Combined Rotation and Translation of a Rectangular Plate

[xkcda]

Homework Statement

A rectangular plate of mass 10 kg is at rest.It has a length of 4 meter and width of 3 meter.What is the minimum velocity required to make it rotating freely?

Relevant Equations

$I= \frac {M(l^2+b^2)} {12}$
$E=mgh$
$E=\frac {MV^2} {2}$

I tried to solve it using the work-energy theorem.The work done to make it stand on its one vertex should be equal to the change in its kinetic energy.

I am confused what will be the value of radius here? I have seen formula of kinetic energy for rolling of circular objects.Can anyone please derive a formula for kinetic energy of a rolling rectangular plate?

 

[haruspex]

What is the minimum velocity required to make it rotating freely?

I have no idea what that means.
Judging from your diagram and working, the idea is to give it enough angular velocity from a position where it is lying on its long edge that it will turn right over onto its short edge. Is that it?

 

[xkcda]

I have no idea what that means.
Judging from your diagram and working, the idea is to give it enough angular velocity from a position where it is lying on its long edge that it will turn right over onto its short edge. Is that it?

enough linear velocity

 

[Nugatory]

enough linear velocity

No amount of linear velocity will change the orientation of the object or make it rotate freely. Can you post the exact wording of your problem?

 

[xkcda]

No amount of linear velocity will change the orientation of the object or make it rotate freely. Can you post the exact wording of your problem?

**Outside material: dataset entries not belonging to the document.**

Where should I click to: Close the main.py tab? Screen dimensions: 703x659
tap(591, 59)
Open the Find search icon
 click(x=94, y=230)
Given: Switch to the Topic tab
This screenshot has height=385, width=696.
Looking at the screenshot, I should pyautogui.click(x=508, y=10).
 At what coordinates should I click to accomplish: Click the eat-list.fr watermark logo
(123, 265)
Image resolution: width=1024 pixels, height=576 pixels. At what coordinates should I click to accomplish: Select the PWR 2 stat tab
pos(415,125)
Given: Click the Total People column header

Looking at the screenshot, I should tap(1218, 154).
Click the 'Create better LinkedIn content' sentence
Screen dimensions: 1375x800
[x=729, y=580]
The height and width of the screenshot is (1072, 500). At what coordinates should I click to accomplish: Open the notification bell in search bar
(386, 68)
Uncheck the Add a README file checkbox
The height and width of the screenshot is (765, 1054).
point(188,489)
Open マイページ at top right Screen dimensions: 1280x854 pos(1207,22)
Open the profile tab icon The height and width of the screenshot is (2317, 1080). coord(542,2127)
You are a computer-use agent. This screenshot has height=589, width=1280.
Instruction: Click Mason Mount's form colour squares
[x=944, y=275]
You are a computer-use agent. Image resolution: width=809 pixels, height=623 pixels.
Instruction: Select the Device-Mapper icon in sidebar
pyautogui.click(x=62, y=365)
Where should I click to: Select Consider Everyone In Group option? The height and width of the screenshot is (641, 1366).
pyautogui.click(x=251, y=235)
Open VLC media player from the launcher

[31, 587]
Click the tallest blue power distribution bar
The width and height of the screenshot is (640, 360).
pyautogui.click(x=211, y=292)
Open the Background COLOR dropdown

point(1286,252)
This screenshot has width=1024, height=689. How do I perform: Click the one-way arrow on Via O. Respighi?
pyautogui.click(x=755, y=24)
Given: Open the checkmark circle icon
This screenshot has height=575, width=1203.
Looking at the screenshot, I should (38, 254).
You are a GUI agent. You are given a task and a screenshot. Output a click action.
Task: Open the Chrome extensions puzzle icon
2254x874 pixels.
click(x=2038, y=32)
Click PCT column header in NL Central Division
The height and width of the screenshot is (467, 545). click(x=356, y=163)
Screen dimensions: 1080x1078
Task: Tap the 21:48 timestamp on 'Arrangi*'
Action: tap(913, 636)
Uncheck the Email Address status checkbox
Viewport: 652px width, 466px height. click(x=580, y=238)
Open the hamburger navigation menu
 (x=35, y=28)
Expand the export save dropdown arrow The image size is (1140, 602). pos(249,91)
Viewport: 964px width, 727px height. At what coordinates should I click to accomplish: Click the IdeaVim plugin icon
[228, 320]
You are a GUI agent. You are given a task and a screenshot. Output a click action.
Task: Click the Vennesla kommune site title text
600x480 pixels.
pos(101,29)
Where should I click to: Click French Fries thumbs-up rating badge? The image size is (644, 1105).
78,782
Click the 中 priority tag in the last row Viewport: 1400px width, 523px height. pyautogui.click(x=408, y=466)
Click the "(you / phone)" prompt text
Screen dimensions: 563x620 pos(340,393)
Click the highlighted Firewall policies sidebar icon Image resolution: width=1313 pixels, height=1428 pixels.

The term I use is tangential velocity.Rotational or circular motion may require a minimal linear velocity.For instance, the bare minimum speed necessary to finish a loop.
Note: I am unable to provide the exact wording because this problem is written in my mother tongue.

 

[hutchphd]

I think the only interpretation is to suppose that the front edge hits a small protuberance elastically. Then the question makes sense and the problem can be solved simply using conservation of energy.
For the minimum speed the object will rise to a balance point with no motion so $$v^2 =2gh$$ at h=0.5m (the CM elevation). Only higher speeds require moment of inertia explicitly.

 

[Lnewqban]

Homework Statement: A rectangular plate of mass 10 kg is at rest.It has a length of 4 meter and width of 3 meter.What is the minimum velocity required to make it rotating freely?

I would do the calculation in reverse.
Balance the body over its corner, and let it fall over.
The tangential velocity with which the rotating corner is hitting the ground should be the minimum value that you are looking for.

 

[berkeman]

Note: I am unable to provide the exact wording because this problem is written in my mother tongue.

Google Translate: https://www.google.com/search?client=firefox-b-1-e&q=google+translate

 

[xkcda]

Google Translate: https://www.google.com/search?client=firefox-b-1-e&q=google+translate

I can translate better than google

 

[haruspex]

I can translate better than google

In terms of your algebra in post #1, the appropriate velocity is the initial instantaneous velocity of the mass centre of the plate. Note that this is not vertical.
Correspondingly, the rotation is about the fixed corner, so the radius is the distance to there.
But whether that is the velocity the original question asks for is unclear. A Google translation might help even if, overall, it is inferior to your own.
For one thing, it might produce correct English, which yours is not.